– Просыпайся, суженый мой. Готов хлеб. Неси царю.

Иван очнулся, сел, глаза протирает да поверить не может: всем караваям каравай на столе стоит, светится, на боках далёкие царства выписаны и сами Озёра-Чащобы по верху, узорные, изукрашенные. А пахнет от каравая мёдом, подсолнечником, горячим и сладким летом, клеверным лугом.

– Да умойся, прежде чем к батюшке идти, – велела лягушка. Махнула лапой на тёплый утиральник, рубашку свежую с красной вышивкой по груди.

Когда Иван ушёл, Василиса выглянула в окно, увидела, как мамки-няньки, тени не отбрасывая, по алому снегу в птичьих чёрточках раскидывают чёрные корки. А затем поднялось из-за леса солнце, окатило всё малиной и золотом. Стаяли мамки-няньки в дневном свете. Василиса от окна отвернулась и не видела, как выскочила на двор Велимира, подхватила чёрные корки вперёд птиц, спрятала в рукава да скрылась за оградой, побежала в поварню – новый хлеб наскоро печь.

* * *

Царь развернул тряпицу над блюдом, что принёс Ратибор; ковырнул хлеб – мутный горячий пар поднялся. Вздохнул:

– Такой только в людскую нести.

Развернул тряпицу над блюдом, что Драгомир на стол выставил. Крякнув, разрезал буханку – чёрным подземным жаром пахну́ло из закала[90], все пальцы в саже измазал. Велел гневно:

– Такой только собакам на двор!

Снял алый рушник[91] с третьего каравая, что любимый, от рук отбившийся старший сын принёс от невесты. И будто светлей стало кругом, и словно створки распахнулись на хлебных боках в чужие царства: города с заставами, дворцы с башнями, луга да леса, птицы певчие, звери рыскучие, цветы да мудрёные узоры…

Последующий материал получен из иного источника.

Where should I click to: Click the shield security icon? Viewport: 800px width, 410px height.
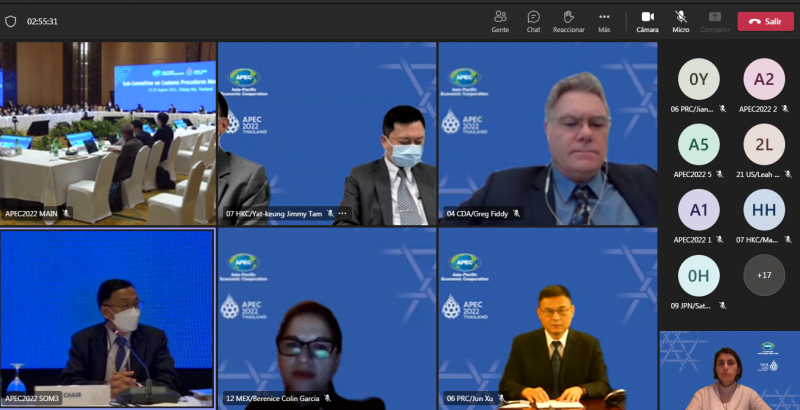[11, 21]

Царь и трогать такой каравай пожалел, да куда деваться, когда у младших невесток уж разре́зал хлеба́. Примерился, перекрестил тупой стороной ножа трижды да принялся резать от хлебной головы[92] к серёдке. Такой запах пошёл по столовой горнице, по дворцу, по Крапиве-Граду, что собаки на дворе залаяли, побросав кости, повара царские столпились у дверей, люд на площади головы повернул: откуда ж так хлебом пахнет, будто самым ласковым утром, самым счастливым днём?

Царь откусил – мякоть легла на язык, и почудилось, что на миг вернулся на двор мальчишкой. Лук потешный натягивал, листья дивные сушил в толстых отцовых книгах, с матушкой на лужок ходил, леденцы на палочке закапывал, чтоб проросли. Лубочные картинки разглядывал, взапуски бегал с ребятнёй, клубки вверх бросали – выше колокольни, выше Огонь-Горы, до луны, до самого неба. А вместо венца на голове венок был, и меч был деревянный, струганый, деревом пахший, а не смертью.

Моргнул царь, огляделся. Столовая горница вокруг, свечи горят, Гнева рядом сидит, на поясе острый меч, а на блюде – голова сына старшего. Царь ахнул, отпрянул. Гнева схватила за руку:

– Что такое, владыка мой?

Серчал Милонег, когда звала его жена владыкой. Слово это принесла Гнева из чужих земель. Серчал царь, запрещал, наказать грозился… Гнева уж и перестала, а вот, гляди, вспомнила – будто ледяной водой в лицо. Зато отрезвило; понял Милонег, что приблазнилось[93] ему, покорзилось, а на блюде – не голова рассечённая, а разрезанный каравай.

– Хорош твой хлеб, – вымолвил царь. Положил на стол перед Иваном кожаный мешочек. – Награда… умелице. А к завтрему вели ей… и вы, сынки мои, жёнам велите… рубахи соткать. Такие, чтоб и мне не стыдно надеть.

– Награды невесте моей за каравай не надо, – ответил Иван.

– Для тебя она, батюшка, старалась, не обижай платой.

– Всё ли ладно, Милонег? – тревожно шепнула Гнева.

– Всё… в порядке, – прохрипел царь. – Воды подайте с вином… А ты иди, иди с глаз моих!